Por eso en la última escena, en que Michael está sentado al sol y suena el Intermezzo de Cavalleria rusticana, aparecen las tres mujeres que él más amó en su vida: Apollonia, su ex-mujer Kay y su hija Mary, todas ellas ya inalcanzables. Para mi es revelador el gesto que hace de ponerse las gafas de sol. No solamente para protegerse del sol, sino del dolor de enfrentarse a esos recuerdos.
Sólo por esa escena y los 40 minutos anteriores nadie puede decir que «desmerece» de sus hermanas. Y Al Pacino sigue estando INMENSO.
Totalmente de acuerdo.
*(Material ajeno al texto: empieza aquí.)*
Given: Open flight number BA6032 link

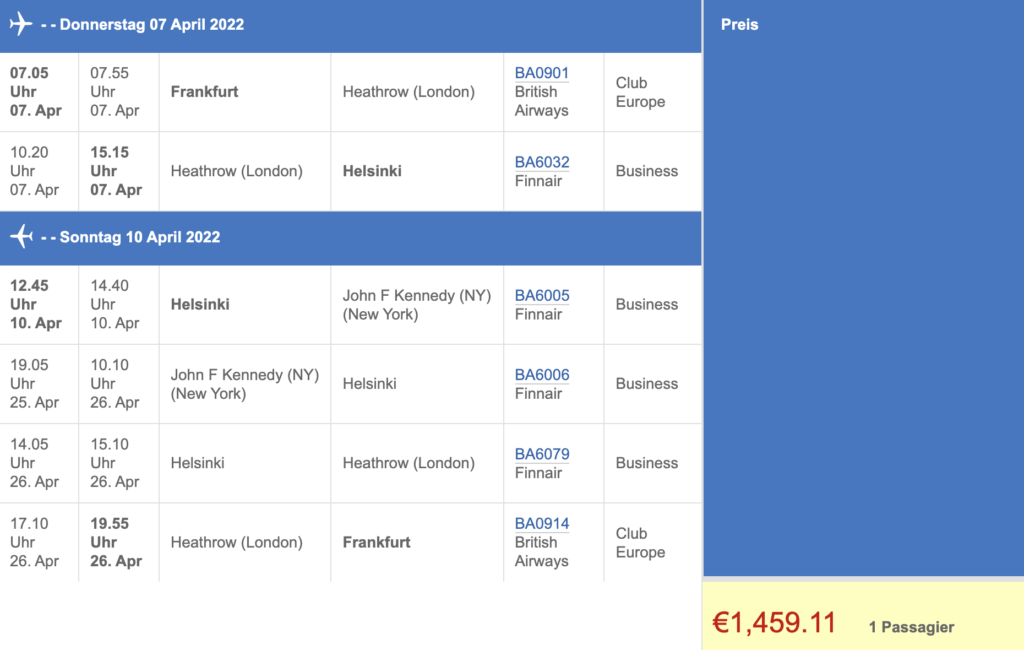Looking at the screenshot, I should pos(541,162).
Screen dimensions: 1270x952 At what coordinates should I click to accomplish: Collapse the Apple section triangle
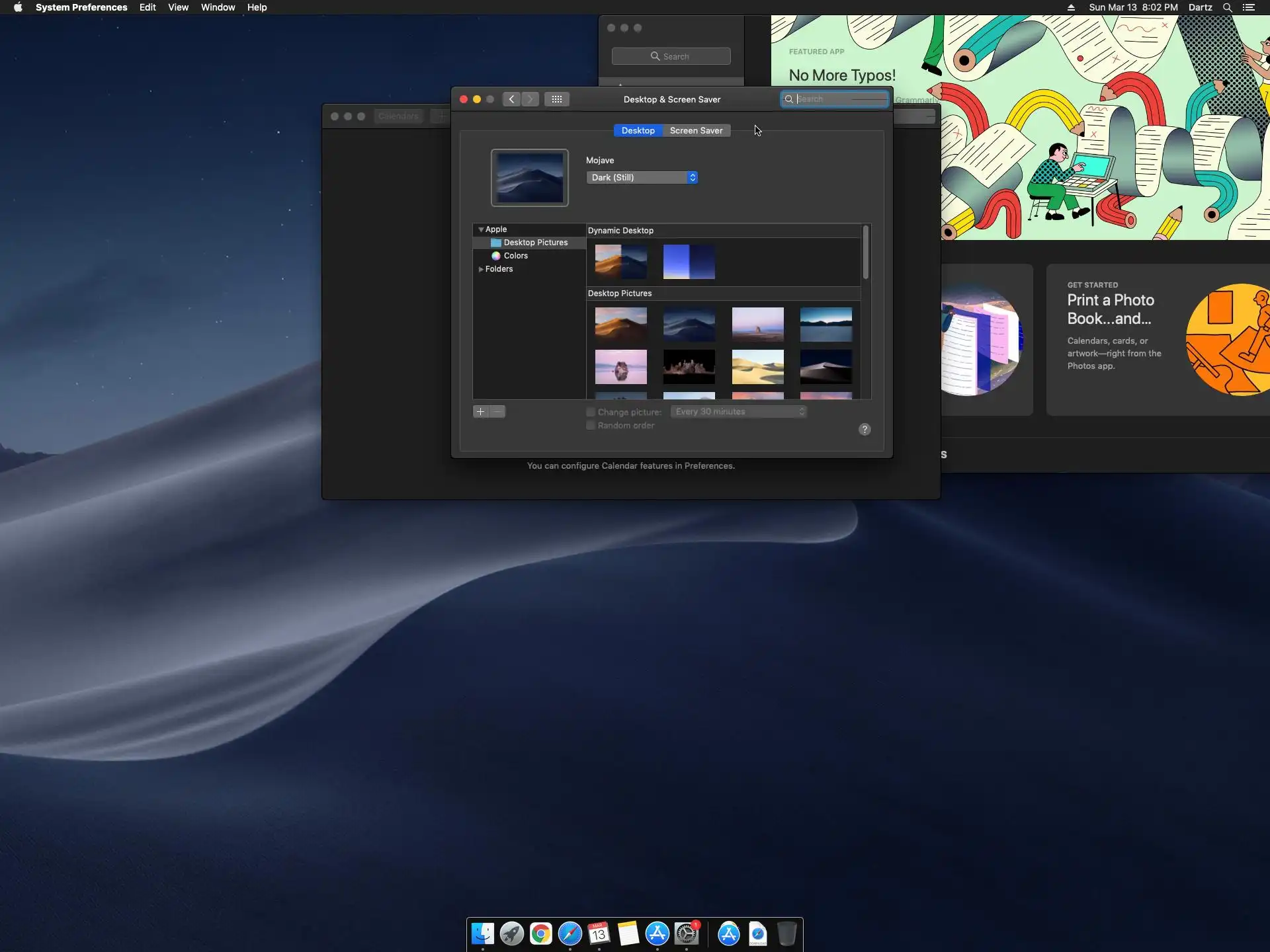pos(481,229)
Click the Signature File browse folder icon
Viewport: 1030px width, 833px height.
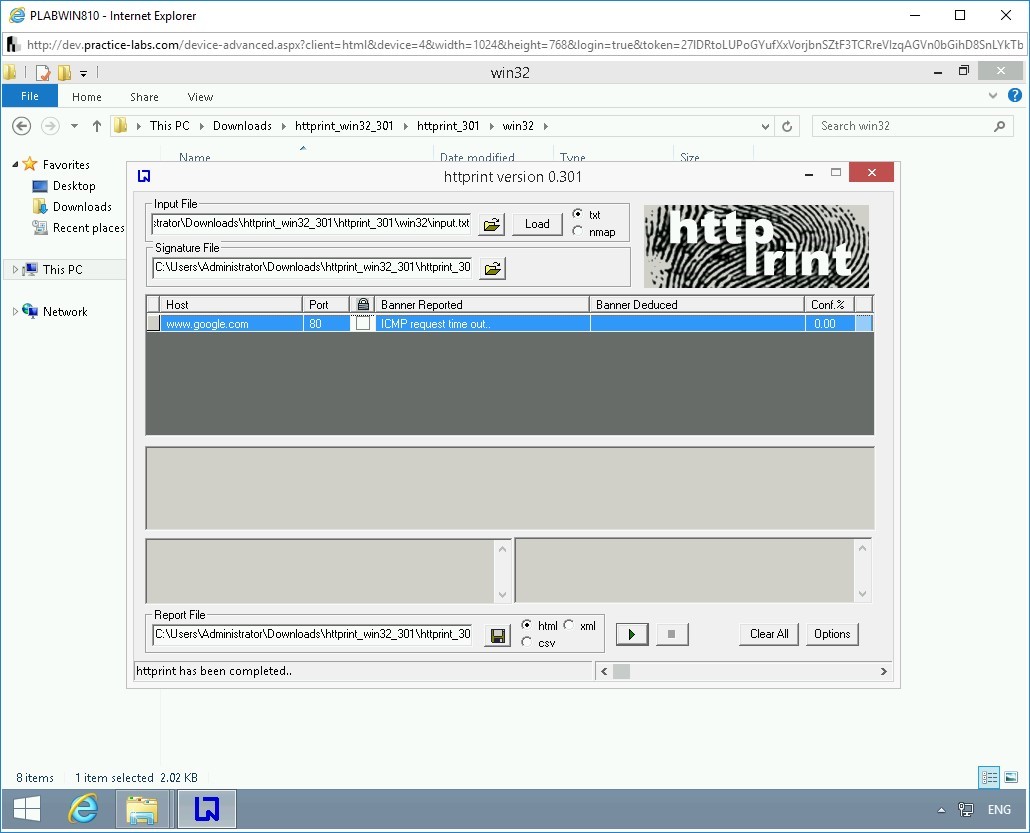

Hay quien cree que la poesía en el cine es recitar versos en off mientras la cámara recorre la orilla de un río. Pues no, poesía es mostrar sólo con imágenes cómo un hombre que lo ha tenido todo en la vida muere con el corazón roto. Lo de que la última parte de la trilogía mafiosa de Coppola es más floja que las anteriores es un tópico vacío de contenido, y creo que dice más de la pereza intelectual de quienes lo repiten que de la propia película. Ya dije en mi reseña que las dos primeras horas del film son excelentes, y los últimos 45 minutos, incluyendo la canción de Harry Connick Jr. en los créditos, más que eso. Una obra de arte de visionado obligatorio y digna de reverencia. Como sus hermanas.